En respuesta a nuestra curiosidad por conocer las anécdotas y razones detrás de un descubrimiento editorial, Luis Chitarroni cuenta cómo le fue transmitido el interés por el fabuloso Maurice Renard.
Por Luis Chitarroni.
César volvió del coloquio con que lo homenajearon en Grenoble y en Paris en 2004 con un descubrimiento literario que habían hecho Michel Lafon y él: Maurice Renard. Poco tiempo después, generosamente, Michel me mandaba las obras casi completas del autor en la edición de Bouquins que las recopila, una especie de museo portátil maravilloso. Convencí a Natalia y a Diego de La bestia para que hiciéramos alguna de las novelas fantásticas. Remoloneamos.
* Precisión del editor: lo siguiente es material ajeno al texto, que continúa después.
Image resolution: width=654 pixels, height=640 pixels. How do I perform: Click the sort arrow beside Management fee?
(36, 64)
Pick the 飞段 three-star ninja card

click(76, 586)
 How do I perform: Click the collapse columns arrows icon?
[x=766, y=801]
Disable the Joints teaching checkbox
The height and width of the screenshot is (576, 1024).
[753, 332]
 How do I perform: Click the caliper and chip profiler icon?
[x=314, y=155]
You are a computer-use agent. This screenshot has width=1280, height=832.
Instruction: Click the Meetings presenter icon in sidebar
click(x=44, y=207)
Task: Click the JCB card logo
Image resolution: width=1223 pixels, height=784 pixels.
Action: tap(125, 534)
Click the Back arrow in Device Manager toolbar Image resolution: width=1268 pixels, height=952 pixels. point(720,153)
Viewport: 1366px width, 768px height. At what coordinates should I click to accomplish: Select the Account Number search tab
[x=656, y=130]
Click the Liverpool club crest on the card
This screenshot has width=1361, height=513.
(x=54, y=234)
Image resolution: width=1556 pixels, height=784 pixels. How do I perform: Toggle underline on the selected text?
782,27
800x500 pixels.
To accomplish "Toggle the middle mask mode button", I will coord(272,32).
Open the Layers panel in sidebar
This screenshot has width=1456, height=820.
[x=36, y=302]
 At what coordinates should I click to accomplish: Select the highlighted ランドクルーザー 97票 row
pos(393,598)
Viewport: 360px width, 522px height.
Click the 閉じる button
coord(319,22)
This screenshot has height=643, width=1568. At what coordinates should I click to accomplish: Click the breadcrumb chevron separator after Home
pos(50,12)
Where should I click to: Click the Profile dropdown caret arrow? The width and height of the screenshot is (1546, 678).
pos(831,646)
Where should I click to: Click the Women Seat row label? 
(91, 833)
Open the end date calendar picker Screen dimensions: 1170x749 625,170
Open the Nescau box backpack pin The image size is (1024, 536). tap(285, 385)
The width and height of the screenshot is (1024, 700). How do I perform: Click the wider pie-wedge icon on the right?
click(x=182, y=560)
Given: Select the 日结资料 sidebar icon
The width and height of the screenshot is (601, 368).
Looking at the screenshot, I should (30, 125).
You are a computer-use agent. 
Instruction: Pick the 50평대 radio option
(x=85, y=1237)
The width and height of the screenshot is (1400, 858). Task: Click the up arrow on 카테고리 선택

Estábamos casi decididos por Las manos de Orlac, por su prestigio cinematográfico, pero tenía una parte engorrosa, débil en términos estrictamente narrativos. Hasta que un día, en un almuerzo inolvidable, César nos dijo que había traducido Le maître de la lumière y nos la ofreció. Es una novela fenomenal, como se habrán dado cuenta, que revela a un escritor admirable. El querido Michel lo considera en términos formales como uno de los grandes prosistas franceses del siglo veinte, y prometió enviarnos un ensayo sobre la disimulada intromisión de alejandrinos en periodos en apariencia informativos. ¡Un Roussel que no renuncia a las convenciones de ninguno de los géneros! Por lo demás, debemos zanjar esa taradez que se impone, la de los que dan “el mundo por leído” y, cuando uno les menciona a Renard, lo confunden con Jules. Ejemplos que no voy a dar colocan a Maurice a la altura de la rima favorita de Michel, Menard (y del verso libre favorito de César, Cervantes): podemos observar así que, en observancia de un desenlace que desafía la flecha del tiempo, César ha influido sobre su precursor francés. En fin. Hace poco, César me contó que Renard era uno de los autores que leyó con placer Walter Benjamin, de acuerdo, creo, con una lista encontrada en su Büchertagebuch o en el libro de los pasajes.
Por lo que puede apreciarse, el extraordinario libro de Renard es el efecto de dos gestos de generosidad magnífica.